They lose Harry in the Palace. It is only a proscenium, however elaborately decorated, the giants seemingly bored, the tumbling dwarves no better than circus performers, the Moon Pageant replete with shifting scenery and flashing colored lights but without dramatic tension, the greenish gorgonzola offered by beaming Moon-Maids more than he can stomach this early in the day. Moving, projected views, he thinks, to replace the lantern slides. They can only be tinted, of course, till the color problem is solved, but think of the illusion, think of the impact, if while you are being moved forward in a vehicle all that you see from the front and side portals has been filmed in some foreign capital or natural vista! You could tour the streets of Mexico from any city in the States, and never step out of the carriage.
The show ends with a promise of friendship between peoples. “Just as the nations of North and South America have come together at this great Exposition,” says the Man in the Moon, “thus shall the citizens of my realm be ever bonded with those of your planet Earth.”
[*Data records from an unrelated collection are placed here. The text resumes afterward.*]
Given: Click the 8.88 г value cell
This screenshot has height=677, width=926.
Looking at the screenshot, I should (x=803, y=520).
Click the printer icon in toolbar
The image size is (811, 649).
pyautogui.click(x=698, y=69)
They exit through the shadowy gorge and jaws of a dragon-like creature called a Moon Calf onto the raucous, steaming Midway. Just one entrance down is the Old Plantation, a glimpse, as the brochure describes it, of the sunny South before the War. Sweat begins to run down Harry’s forehead from his hat brim. He wonders how they keep it so cool on the moon. Dozens of spectators, yankees, are flowing through the doorway of the “mansion” that fronts the exhibit. Harry checks his pocket watch, digs out a quarter, and follows them in.
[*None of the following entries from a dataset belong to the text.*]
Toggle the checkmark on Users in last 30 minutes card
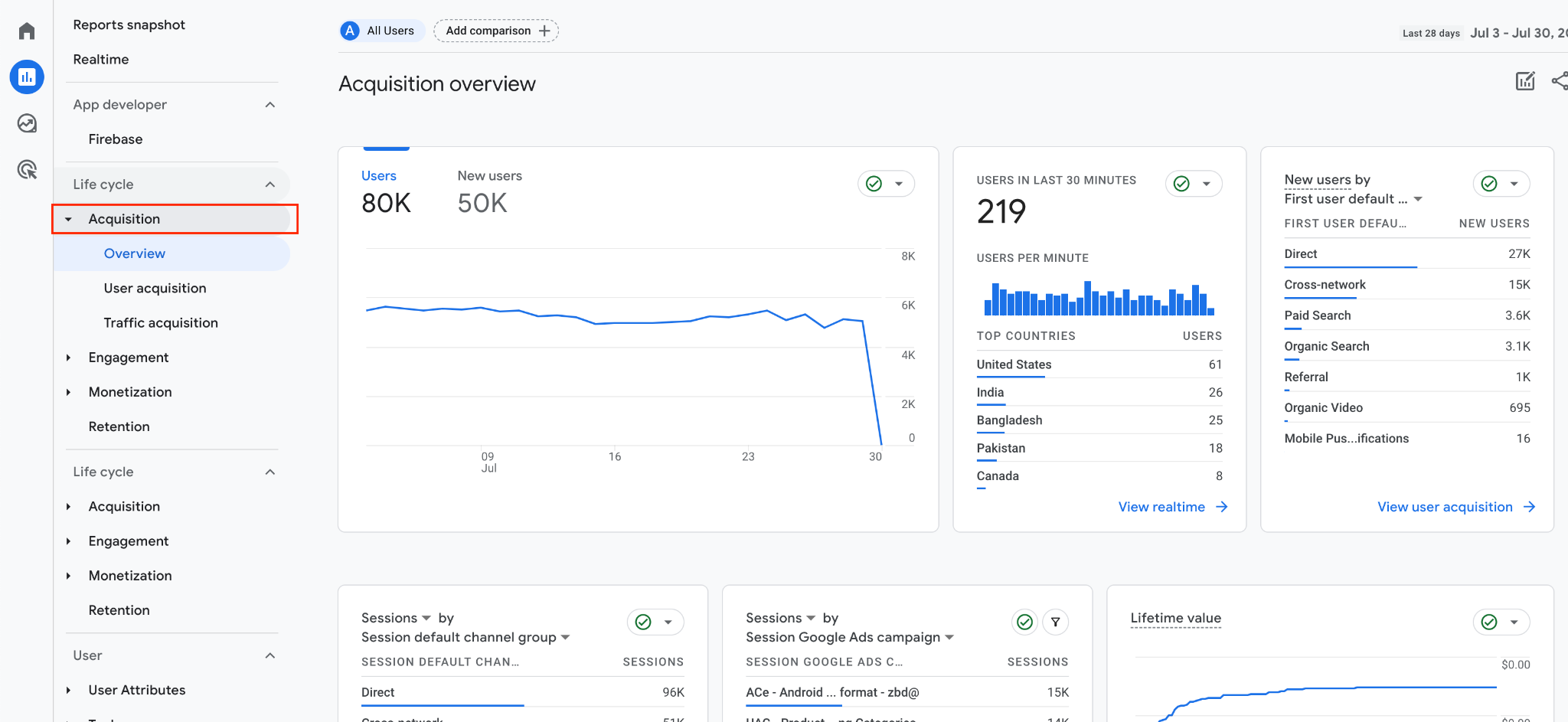The height and width of the screenshot is (722, 1568). tap(1182, 184)
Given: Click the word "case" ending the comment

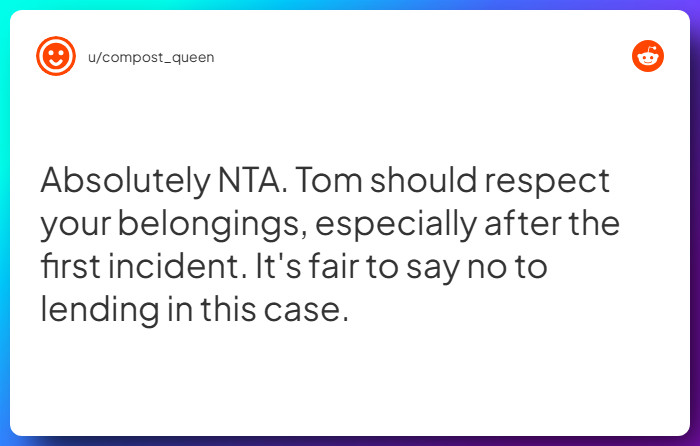Looking at the screenshot, I should [x=306, y=311].
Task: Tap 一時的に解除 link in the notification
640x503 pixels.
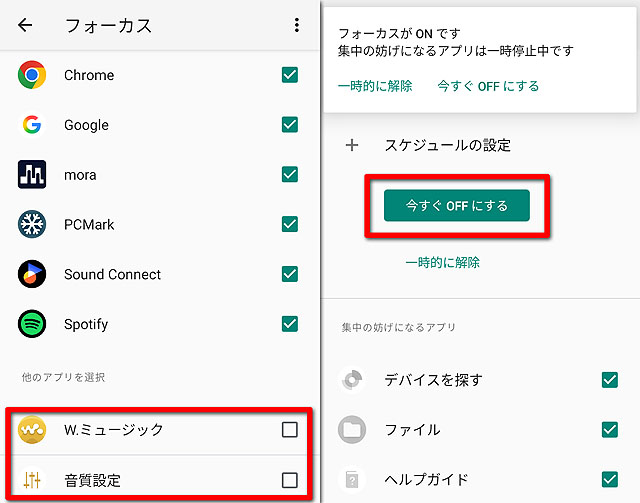Action: tap(375, 86)
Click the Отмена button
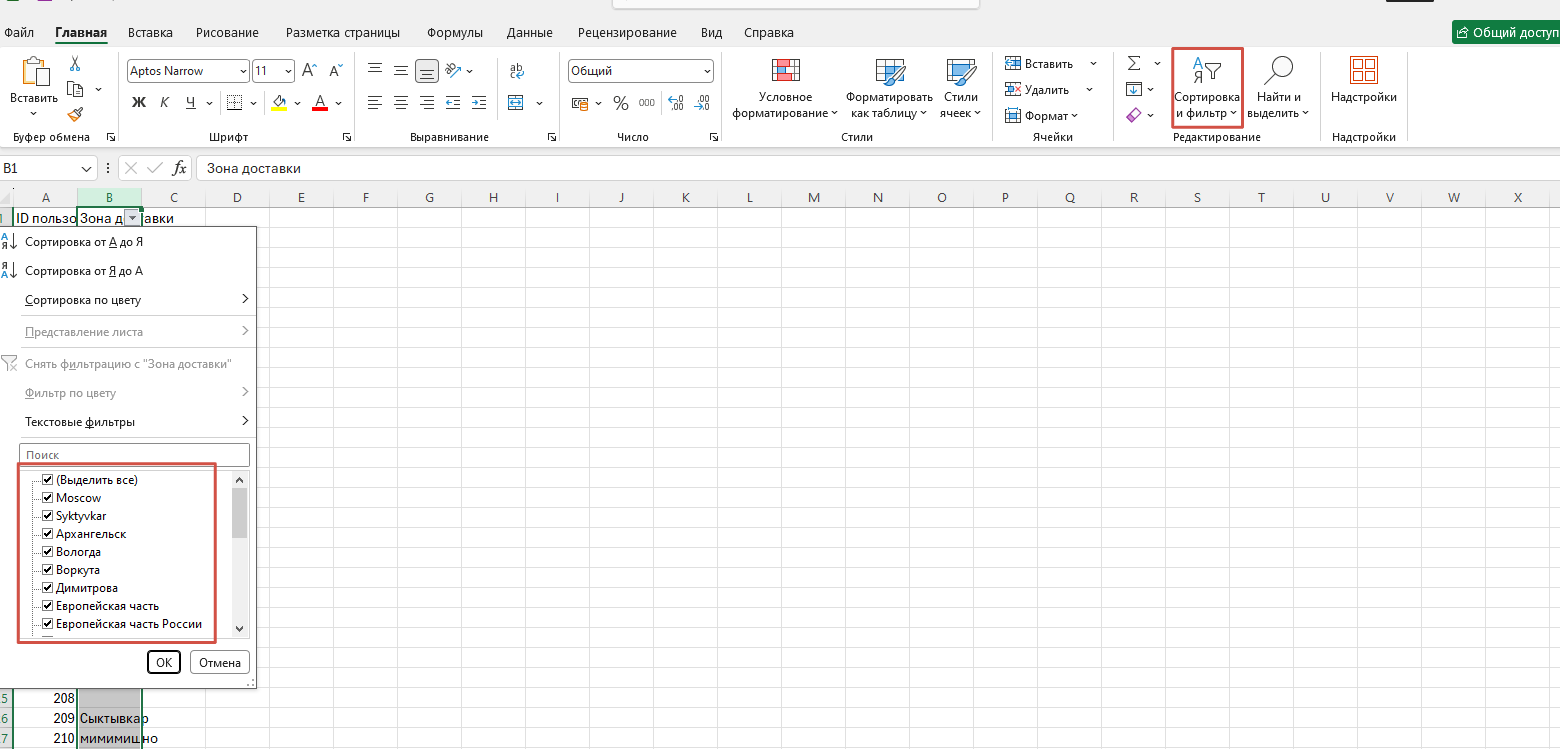This screenshot has width=1560, height=749. click(x=219, y=662)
Pretty, ringletted girls in stiff pastel dresses greet the visitors, all smiles and coquetry. Harry has been to gala occasions something like the one presented in the chandeliered ballroom they pass into, Sally’s coming out for one, though never with a colored band playing Dixie , and certainly never with so many colorful fans fluttering in ladies’ hands. There are unpainted slave quarters out back, along with log cabins claimed to have been occupied by Abraham Lincoln and Jeff Davis, and a swarm of negroes unlike any he’s ever encountered, even in South Carolina. Cotton-headed old uncles, pipe-smoking aunties doing wash and spinning yarn, clean but raggedy children running everywhere. Men and women stoop and pick cotton in several rows planted at the far end of the compound, several pale women with parasols watching intently. One knot of white visitors gathers around two little boys doing a frantic, barefoot buck-and-wing to the ministrations of a grinning banjo player, while others ring an old man sitting on a porch chuckling and giggling and slapping his knee with every response to their queries. Harry drifts over by a young fellow filling buckets of water from a hand pump.
“Good morning.”
“Mornin to you, Cap’m,” replies the young man, touching two fingers to his forehead in salute but continuing to pump.
“Where you folks from?”
“Oh,” he sighs, straightening to look around at his fellow Plantation dwellers, “mostly it’s Georgia, Alabama, M’ssippi. Me, I’m fum Valdosta.”
“You stay here at night?”
“Mostly, yassuh.”
Harry looks over toward the pickers. “That cotton,” he says, “what happens when it’s all been harvested?”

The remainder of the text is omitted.